Format the rows from the line containing "Task: Tap Mua ngay to buy now" through the end of the rows as a numbered list, one line per item, skipping any blank lines and leaving out the pictures.

····················

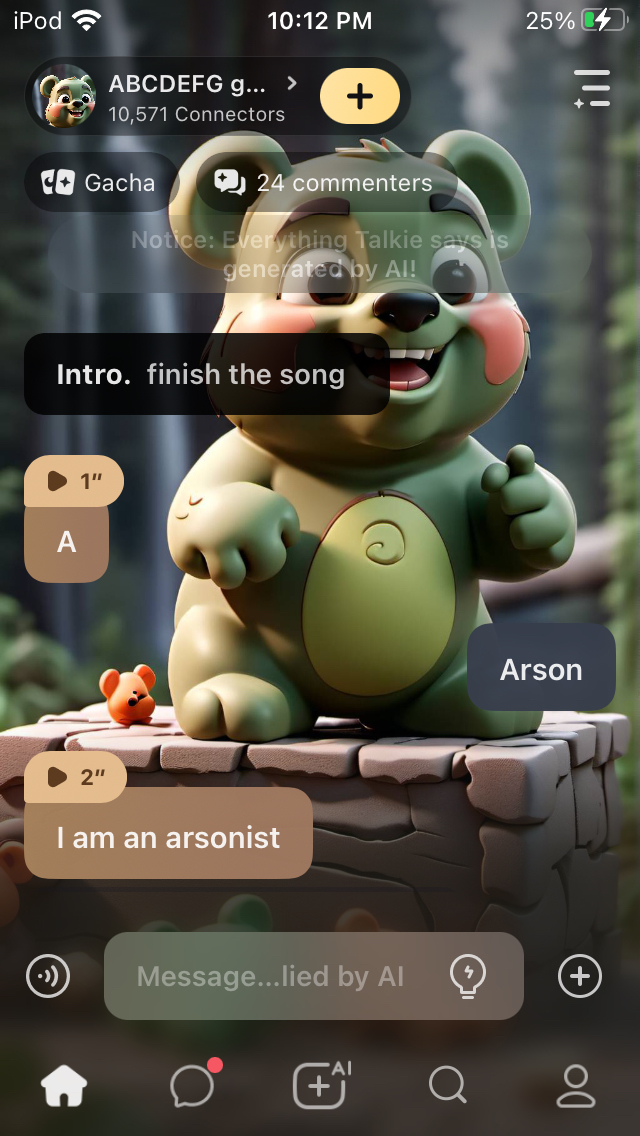The image size is (640, 1136).
Task: Open the top-right menu icon
Action: pos(592,89)
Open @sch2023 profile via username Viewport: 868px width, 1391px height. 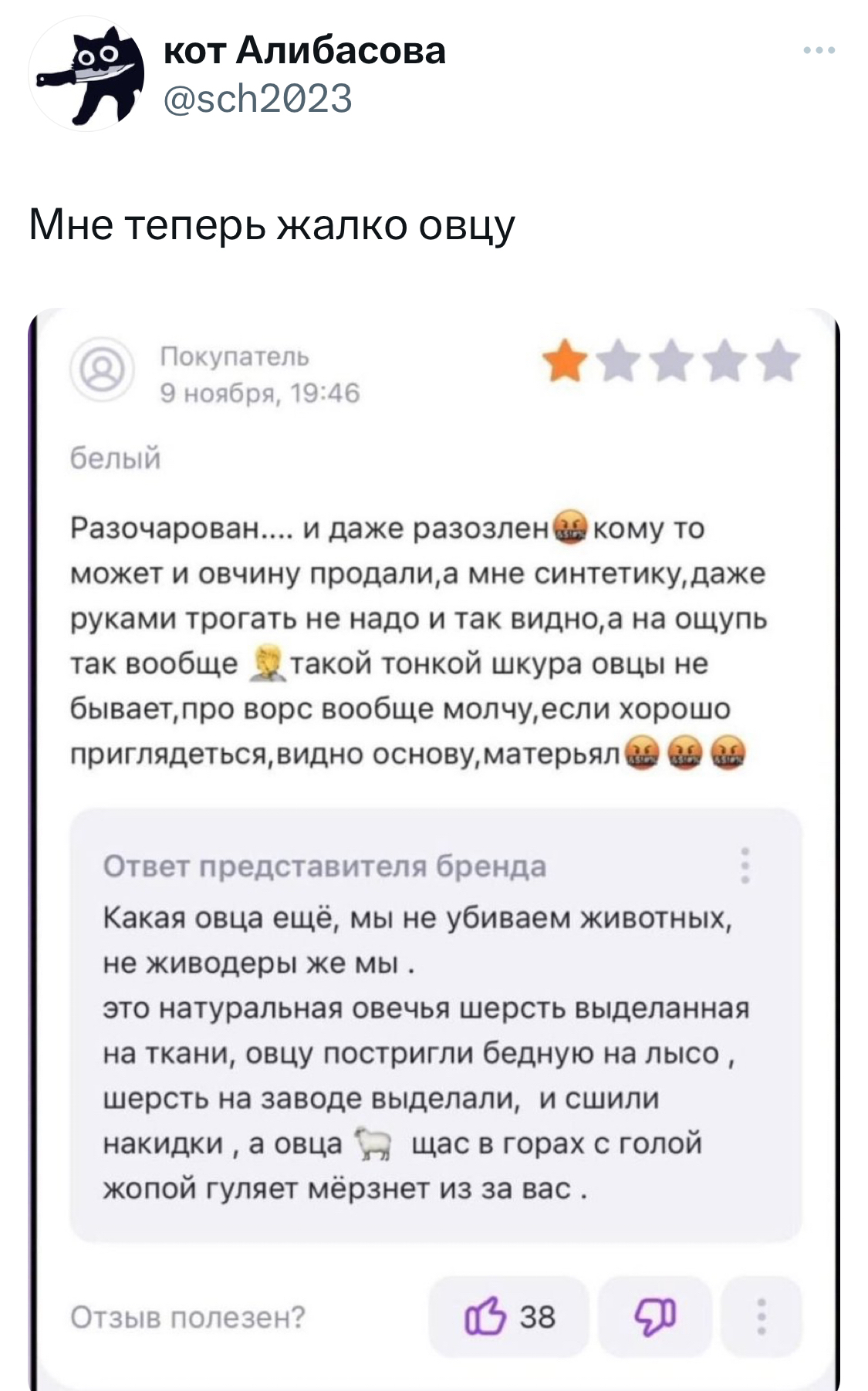[x=258, y=99]
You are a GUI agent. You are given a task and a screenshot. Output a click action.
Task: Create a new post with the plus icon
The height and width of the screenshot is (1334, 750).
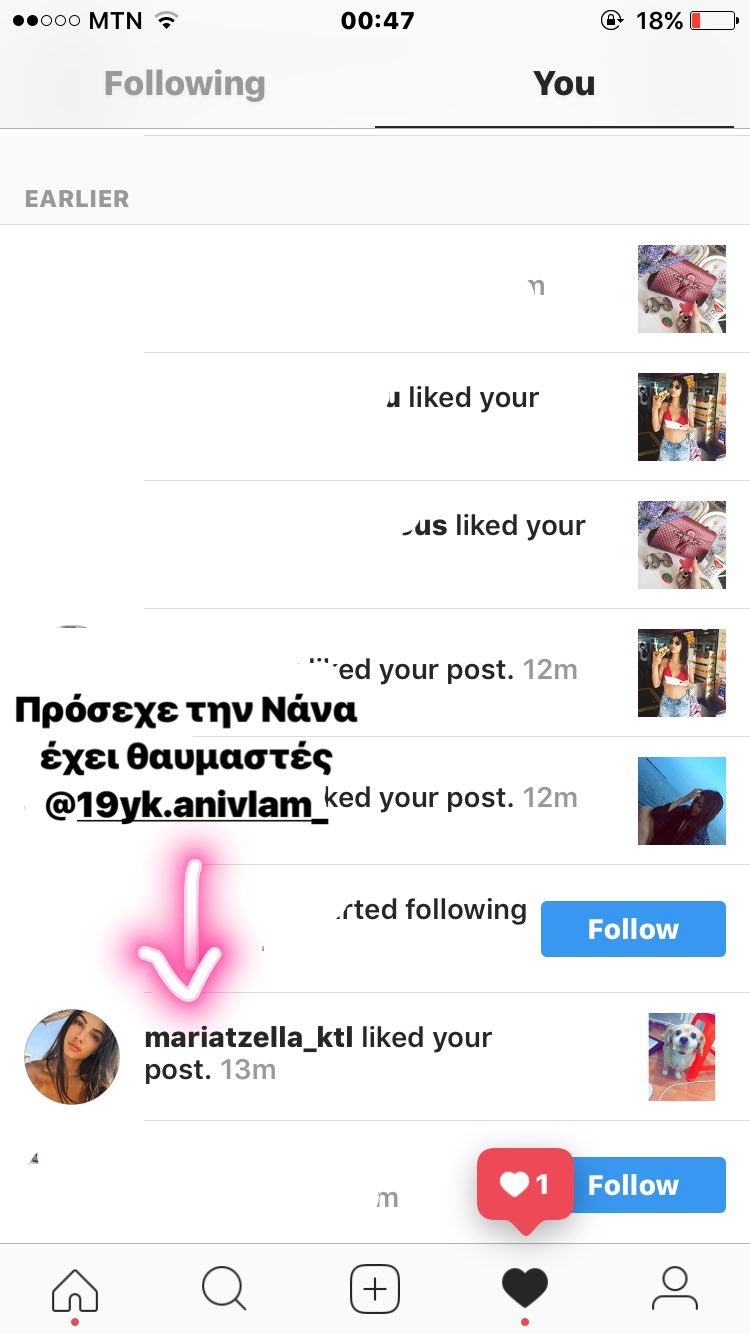[375, 1288]
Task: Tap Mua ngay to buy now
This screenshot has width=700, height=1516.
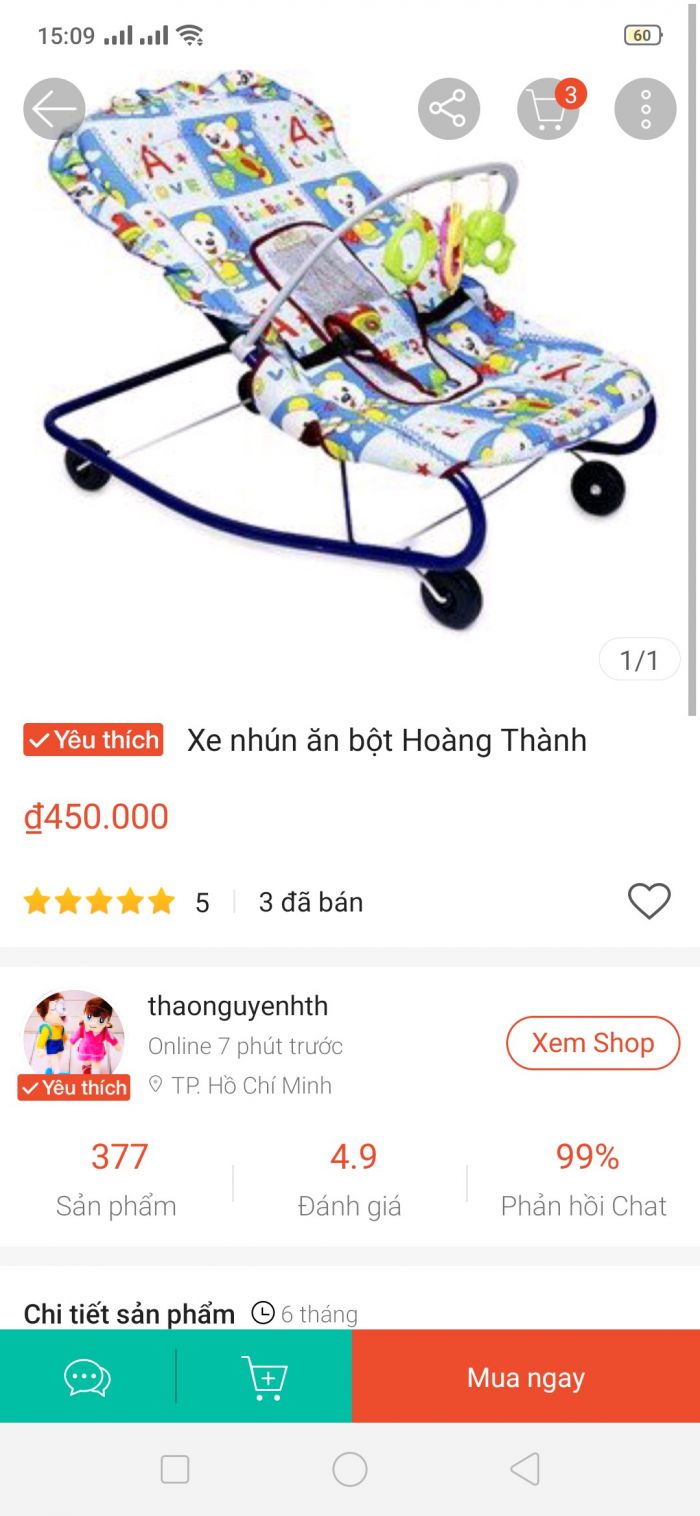Action: click(525, 1377)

····················

Task output.
1. Task: Tap Mua ngay to buy now
2. This screenshot has width=700, height=1516.
3. Action: click(525, 1377)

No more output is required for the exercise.